At each of the first and second viewing zones, one of adjacent two sub-pixels of the display panel is viewed. Accordingly, a pixel of an image viewed at each viewing zone seems to have an area occupied by six sub-pixels in a horizontal direction. Accordingly, a vertical resolution of the image viewed at each viewing zone is the same as the vertical resolution of the original image. However, a horizontal resolution of the image is half of the horizontal resolution of the original image. Accordingly, resolution of the image viewed at each viewing angle is reduced sharply. In other words, each of the first and second original images has a resolution of 6*3 while each of the images viewed at the first and second viewing zones has a resolution of 3*3. The horizontal resolution is reduced more as the display device has more viewing zones.
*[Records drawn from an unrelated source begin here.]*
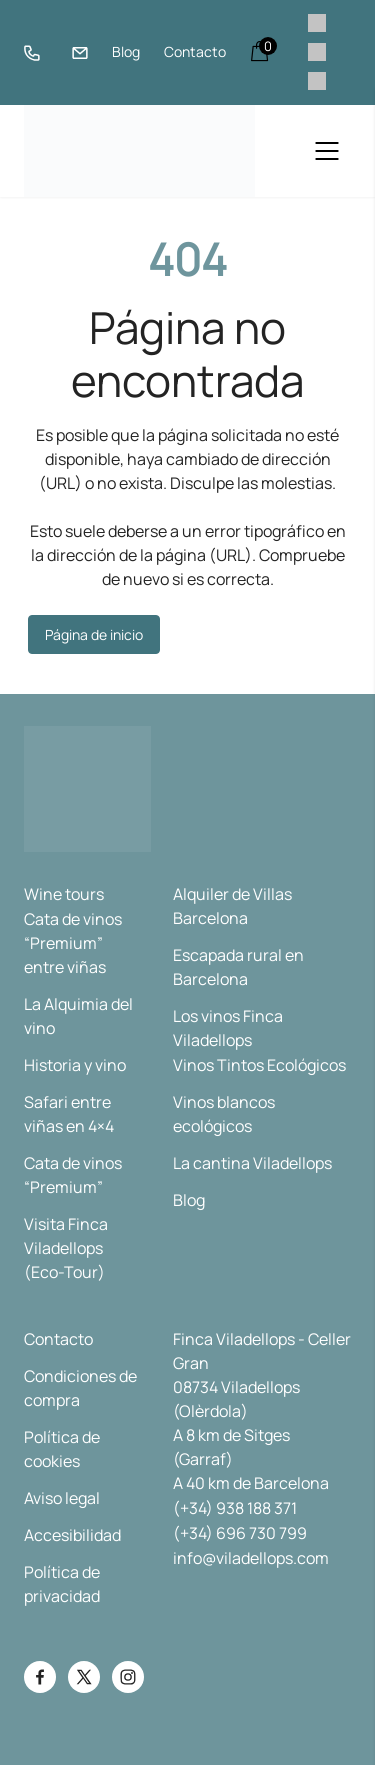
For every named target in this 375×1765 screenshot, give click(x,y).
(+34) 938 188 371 (235, 1508)
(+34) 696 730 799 (240, 1533)
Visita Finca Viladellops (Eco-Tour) (66, 1248)
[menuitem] (317, 23)
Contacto (195, 51)
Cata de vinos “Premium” (73, 1175)
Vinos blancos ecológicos (224, 1114)
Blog (126, 51)
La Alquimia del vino (78, 1016)
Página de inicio (94, 634)
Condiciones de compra (80, 1388)
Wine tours (64, 894)
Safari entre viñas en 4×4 (69, 1114)
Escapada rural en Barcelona (238, 967)
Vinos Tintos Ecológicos (259, 1065)
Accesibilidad (72, 1535)
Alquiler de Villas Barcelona (232, 906)
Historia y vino (75, 1065)
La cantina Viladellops (252, 1163)
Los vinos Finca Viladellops (228, 1028)
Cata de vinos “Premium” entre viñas (73, 943)
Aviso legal (62, 1498)
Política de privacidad (62, 1584)
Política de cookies (62, 1449)
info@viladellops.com (251, 1558)
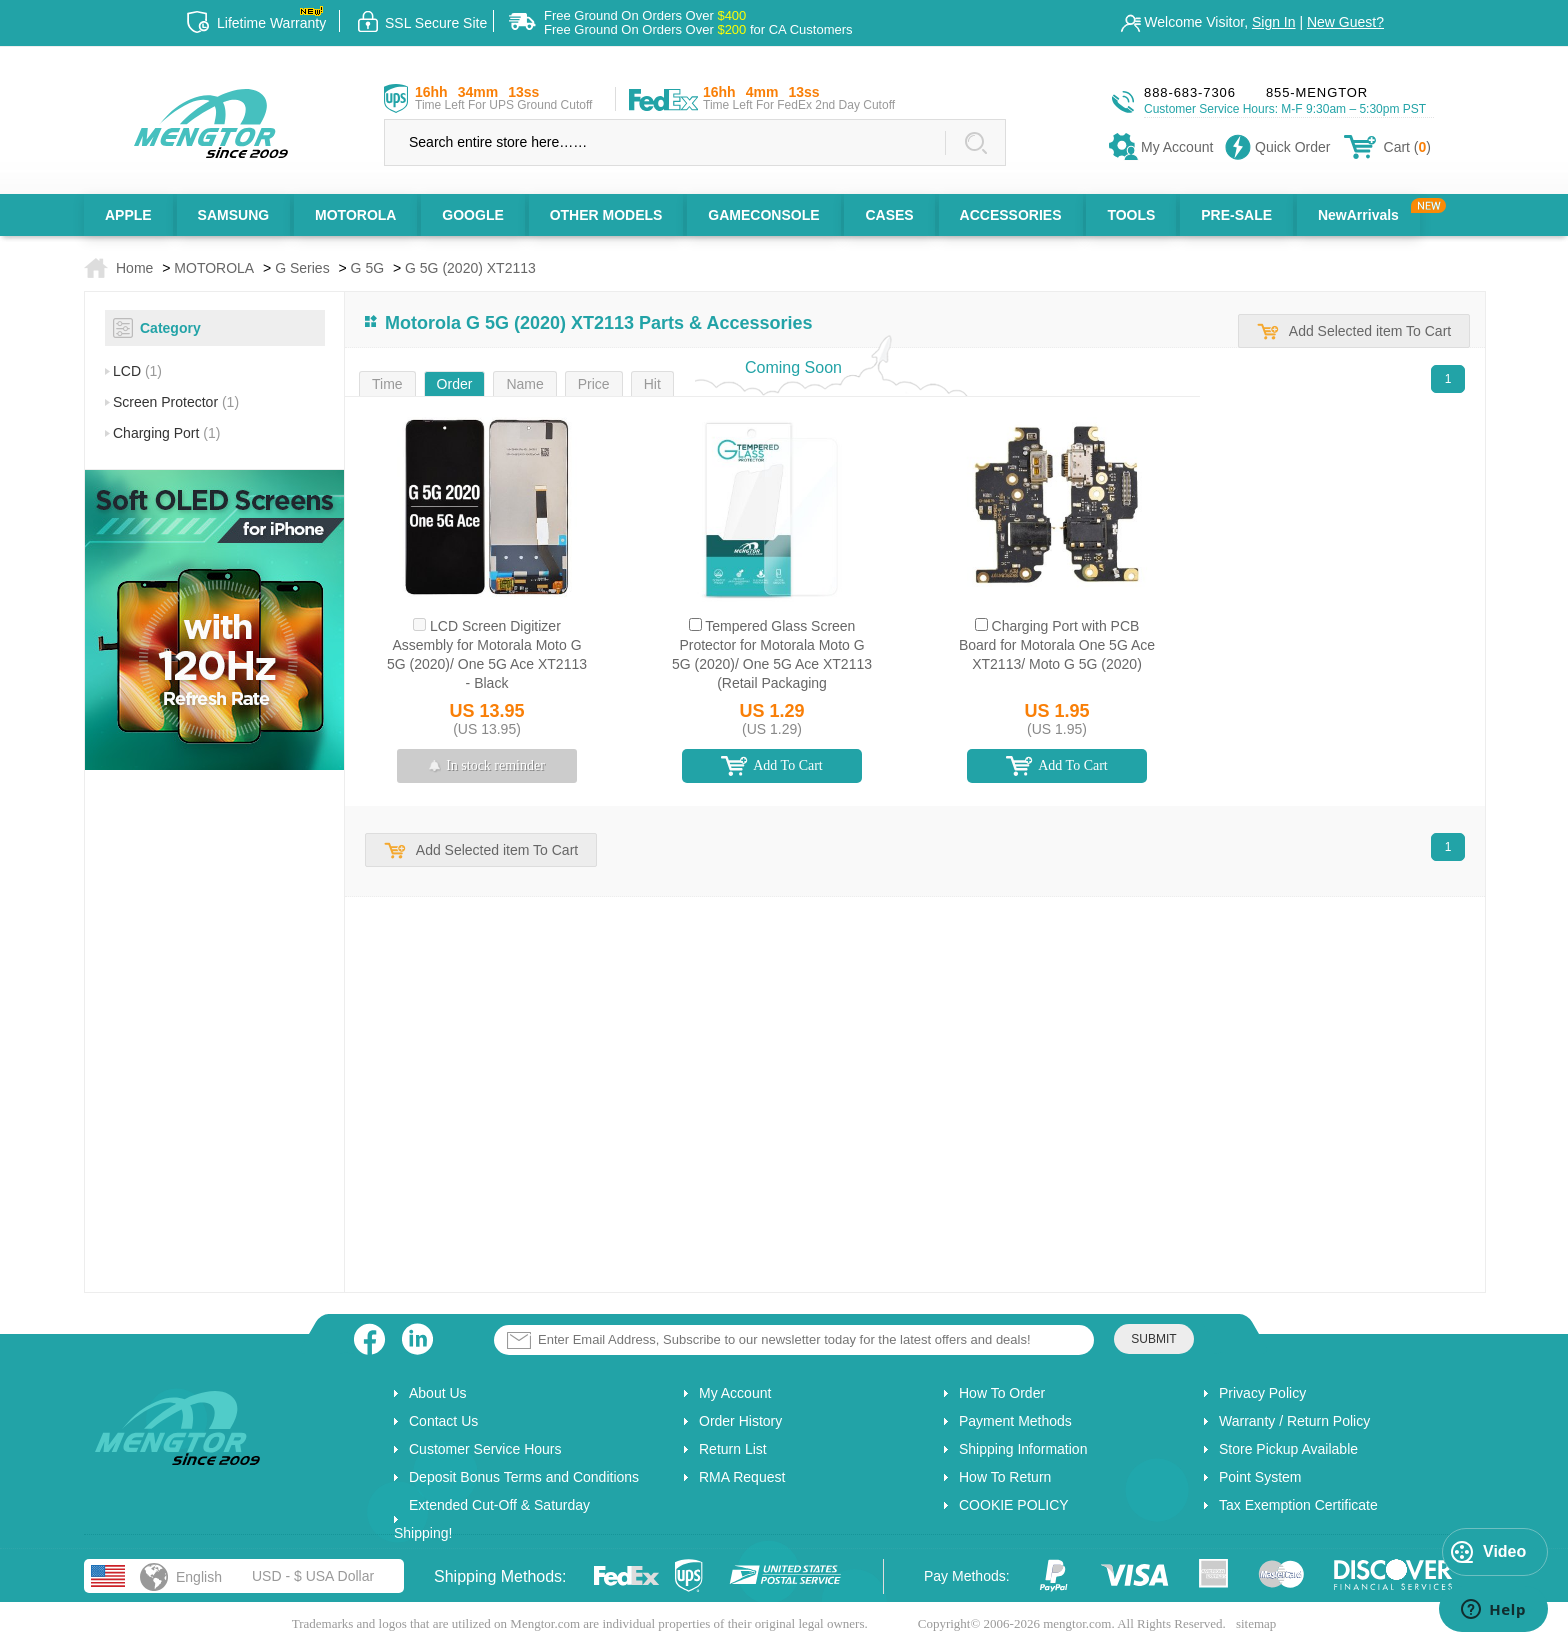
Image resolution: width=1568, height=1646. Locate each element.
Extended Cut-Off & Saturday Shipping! (492, 1519)
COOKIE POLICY (1014, 1505)
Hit (652, 384)
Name (524, 384)
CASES (889, 215)
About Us (438, 1393)
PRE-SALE (1236, 215)
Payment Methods (1015, 1421)
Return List (733, 1449)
FIG. 4 is a view illustrating a method of attaching a parallax barrier to a display panel according to the related art.
Referring to FIG. 4, a display panel 10 includes first and second substrates 11 and 12. A parallax barrier 20 is attached to the second substrate 12 of the display panel 10. To transmit multiple images to corresponding viewing zones, a predetermined thickness of the second substrate, which is a distance between the pixels of the display panel 10 and the parallax barrier 20, is required. The distance between the pixels and the parallax barrier 20 is proportional to a pitch i.e., a distance between sub-pixels in a horizontal direction for the same viewing zone. The pitch in the related art, for example, a distance by two sub-pixels as shown in FIG. 2 is very short. Accordingly, the short distance between the pixels and the parallax barrier 20 i.e, the small thickness of the second substrate 12 is required, and the second substrate 12 is required to be removed much. Further, as the display device have recently had the high definition, the second 12 is required to have the smaller thickness and to be removed more. However, since a process of removing the second substrate made of a material such as glass is very difficult, many problems occur as removing amount of the second substrate 12 increases. For example, when a polishing method is used to remove the top portion of the second substrate 12 shown as a dashed line in FIG. 4, uniformity of removing is reduced and the removed surface of the second substrate 12 is uneven. Accordingly, transmissive and blocking portions TA and BA of the parallax barrier 20 may be located at undesired position, and thus desired images may not be transmitted to the corresponding zones. Further, some portions are excessively removed, and thus holes sometimes occur.
Further, protruded portion of the first substrate 11, at which a pad portion connected to a driving circuit is located, has defect or loss during the removing process.
Further, since the remaining thickness of the second substrate 12 is very thin, a breakage of the second substrate 12 occurs when pressure is applied to attach the parallax barrier 20 to the display panel 10.